# EXERCISE TASKS
(1) In the excerpt on the other insurance clause, what single custom does the clause take as its criterion of operation?
(2) Continue the submission on the other insurance clause, picking up after its last sentence.
___ EXCERPTED TEXT ___
That is why the first approach should be adopted. But if the Court holds, we say in paragraph 65, that the second approach is the one mandated by section 45, then the question arises whether the other insurance clause contains, in substance, two separate covenants.


That is a question of contractual construction. It should be answered in the negative. It is a single covenant. As drafted it gives a single ground. There are certain textual indications of singularity, we say, and they are these. The other insurance clause is a single clause. Secondly, the other insurance clause takes as its criterion of operation a single custom, being the custom of procuring other insurance for specific projects or risks. In that regard the reference to the two situations – insurance effected by the insured and insurance effected on behalf of the insured – does not reflect two situations that were intended to receive any sort of differential treatment. Rather the two situations represent the universe of relevant other insurance simply reflects an attempt to cover the field.
___ DATASET EXTRACT ___
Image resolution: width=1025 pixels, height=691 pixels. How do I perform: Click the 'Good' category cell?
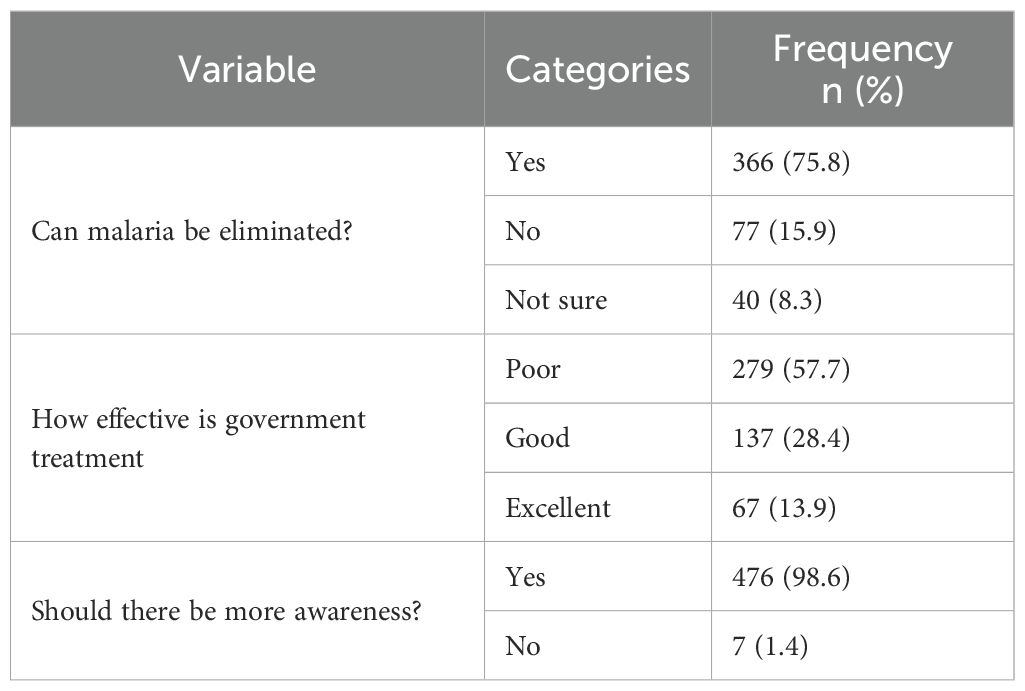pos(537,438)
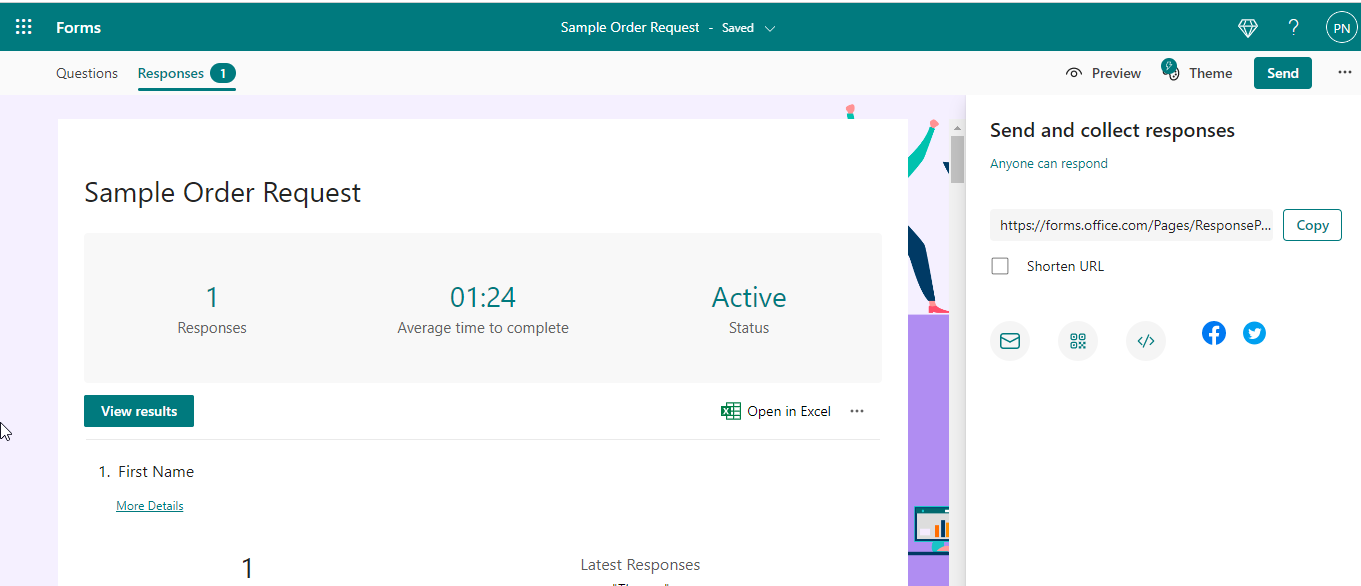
___
# TASK RESPONSES
(1) The custom of procuring other insurance for specific projects or risks.

(2)
Thirdly, the single custom procuring other insurance for specific projects or risks is one that is described in an attempt to engage section 45(2). That attempt fails and nobody suggests otherwise. The attempt, however, indicates a consciousness on the part of the drafter that the other insurance clause would, or at least might, fall foul of section 45(1). That suggests that the drafter regarded it as a single provision that would be rendered void by 45(1) unless the protection of 45(2) was available.


Fourthly, twice in the second paragraph there is reference to “such” or “such other insurance”. That indicates that the clause is dealing with a single concept, being the other insurance situation as described in the first paragraph of the clause. The second reference is particularly telling, we submit. It defines the concept as underlying insurance. It is a single concept that covers all other insurance situations and is so intended to be.


Fifthly, the syntax is very tightly compacted in the second paragraph. It simply refers to insurance effected by or on behalf of the insured. It does not separate out the two situations syntactically such as by using two separate subparagraphs or even two separate grammatical clauses. We say that, as observed by the High Court in SST – accordingly, we say, your Honour, that those indicators favour the proposition that this contractual provision, this contractual clause, should be construed as a single covenant and the approach to severance favoured by Justice Beech is just not available.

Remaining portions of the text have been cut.